::: MATERIAL FOR THE TASK :::
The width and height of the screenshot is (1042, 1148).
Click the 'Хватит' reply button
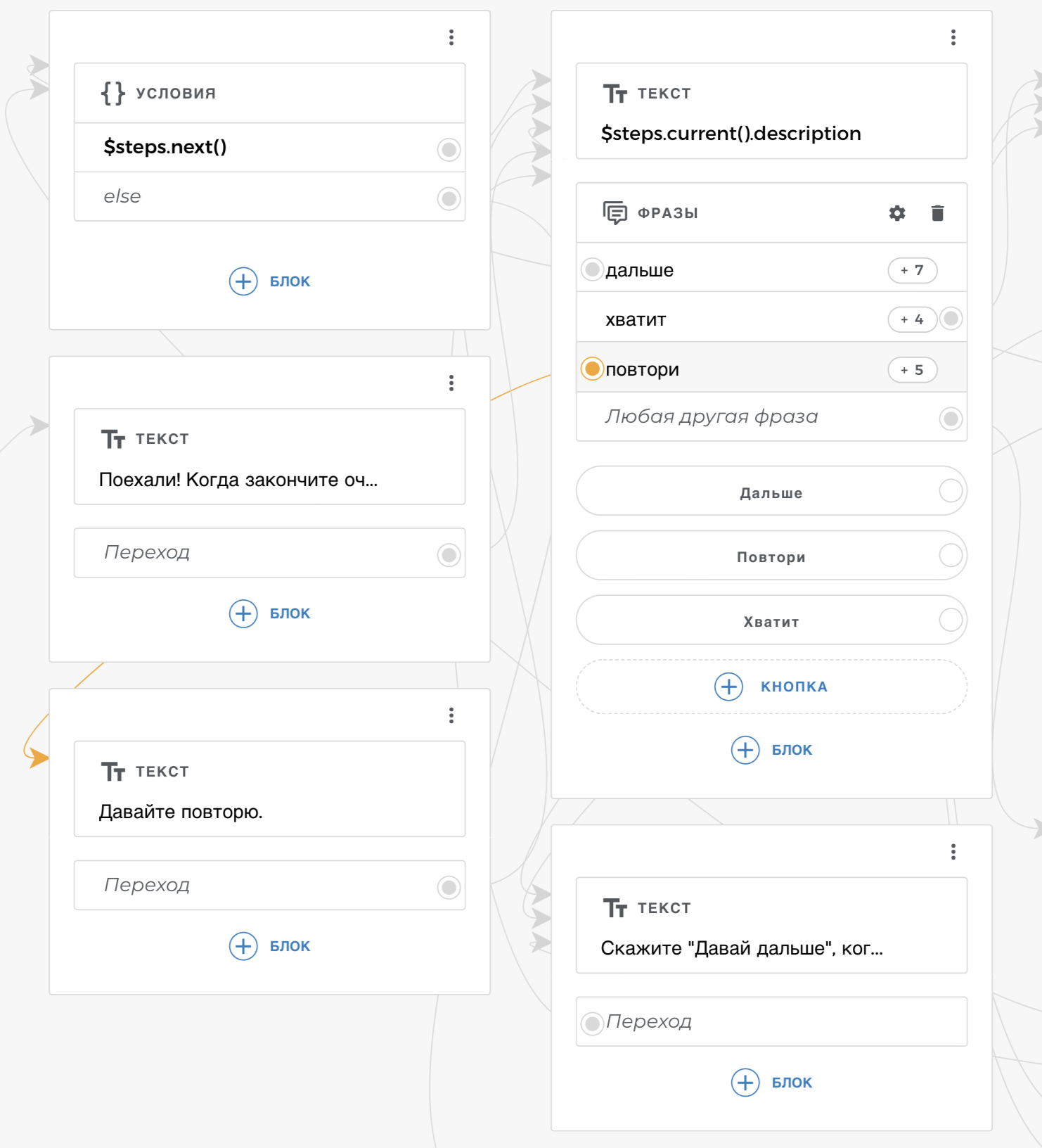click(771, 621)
:::
::: MATERIAL FOR THE TASK :::
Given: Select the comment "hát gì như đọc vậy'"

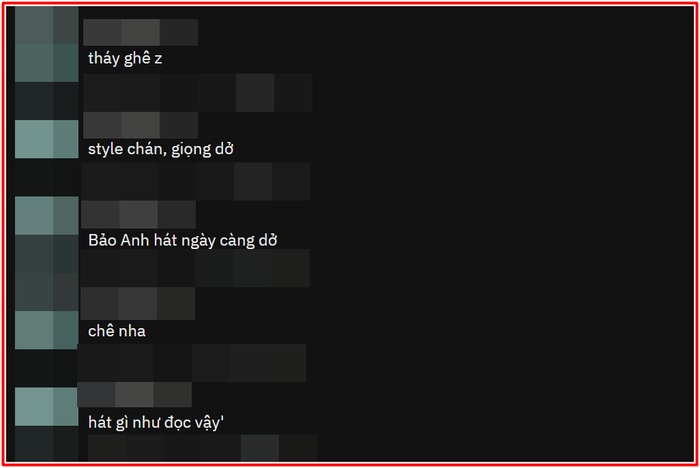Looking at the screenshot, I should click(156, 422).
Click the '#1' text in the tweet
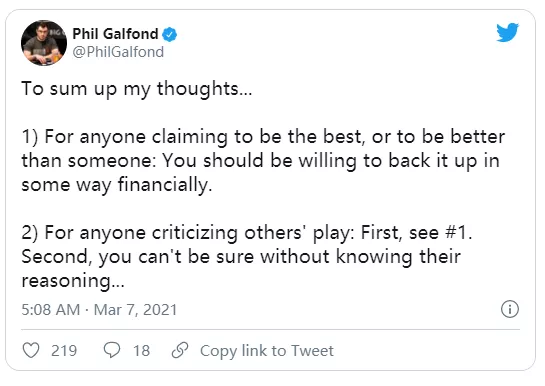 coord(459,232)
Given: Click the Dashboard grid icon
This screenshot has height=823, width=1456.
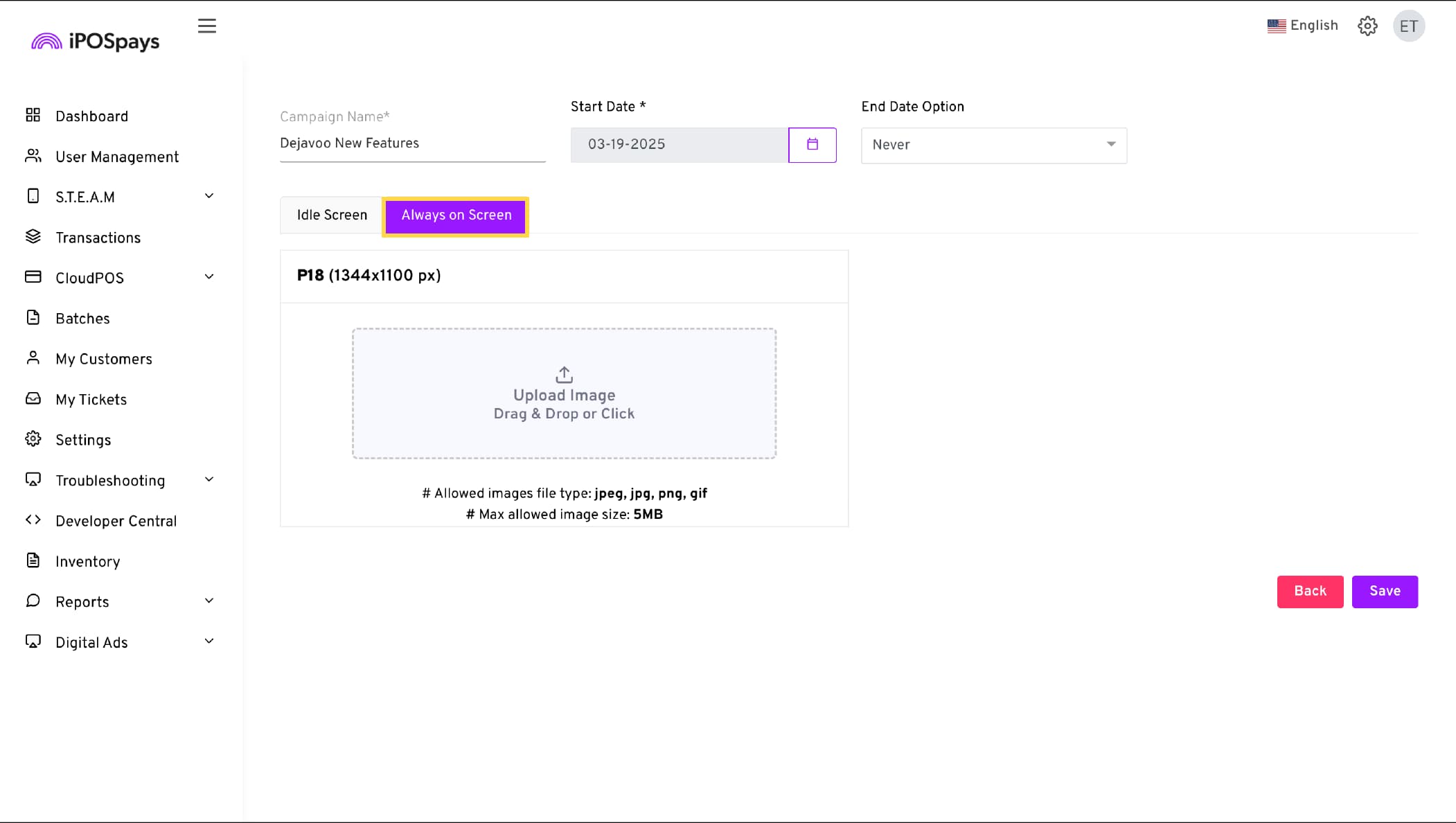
:::
::: MATERIAL FOR THE TASK :::
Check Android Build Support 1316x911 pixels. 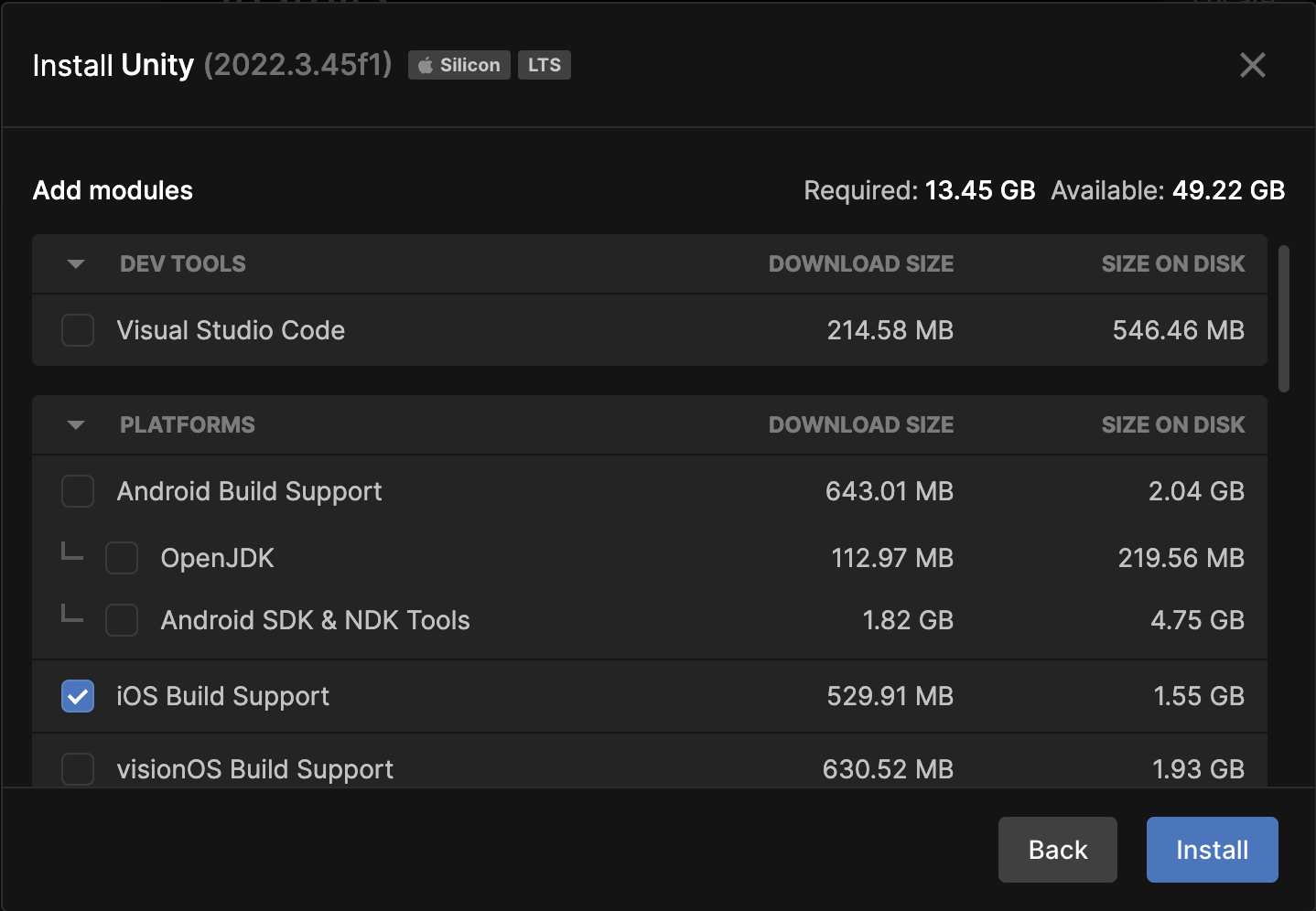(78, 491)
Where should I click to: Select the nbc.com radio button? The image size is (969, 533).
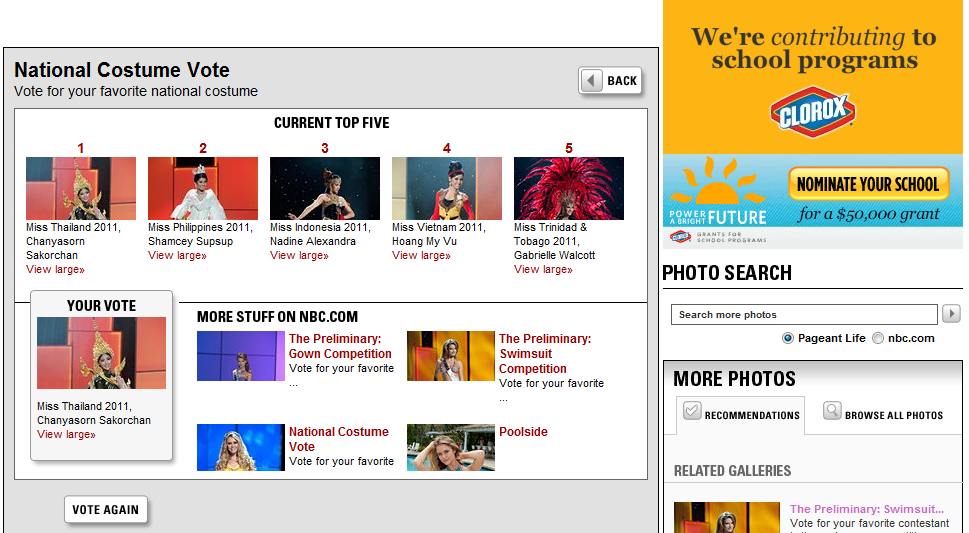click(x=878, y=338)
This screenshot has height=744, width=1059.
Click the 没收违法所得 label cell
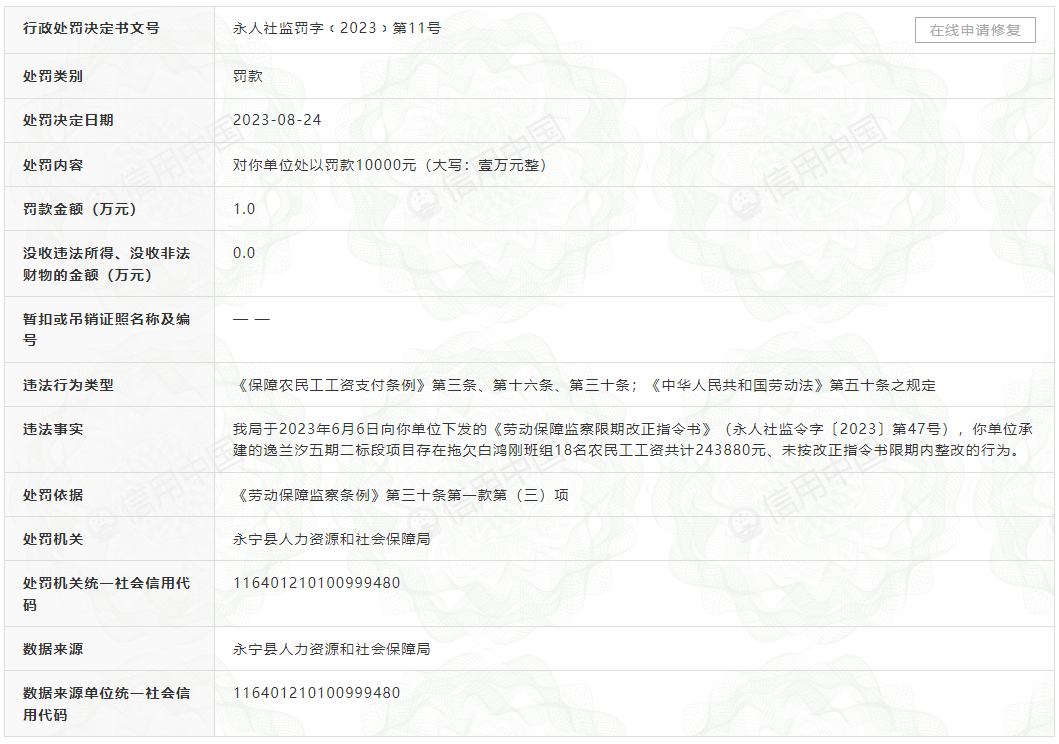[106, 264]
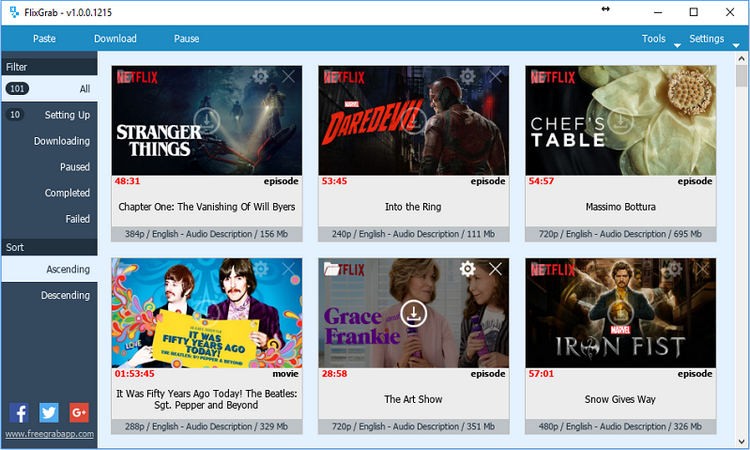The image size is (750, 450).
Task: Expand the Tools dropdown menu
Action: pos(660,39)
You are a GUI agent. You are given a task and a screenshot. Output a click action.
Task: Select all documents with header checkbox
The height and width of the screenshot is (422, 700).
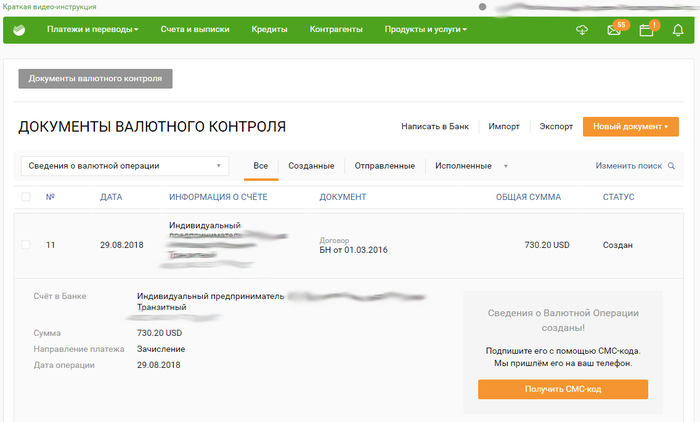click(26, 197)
:::
*YOUR TASK*.
The answer must consist of every line from the data that contains the word "This".

*EXPECTED ANSWER*.
This screenshot has height=823, width=1456.
This screenshot has height=744, width=1059.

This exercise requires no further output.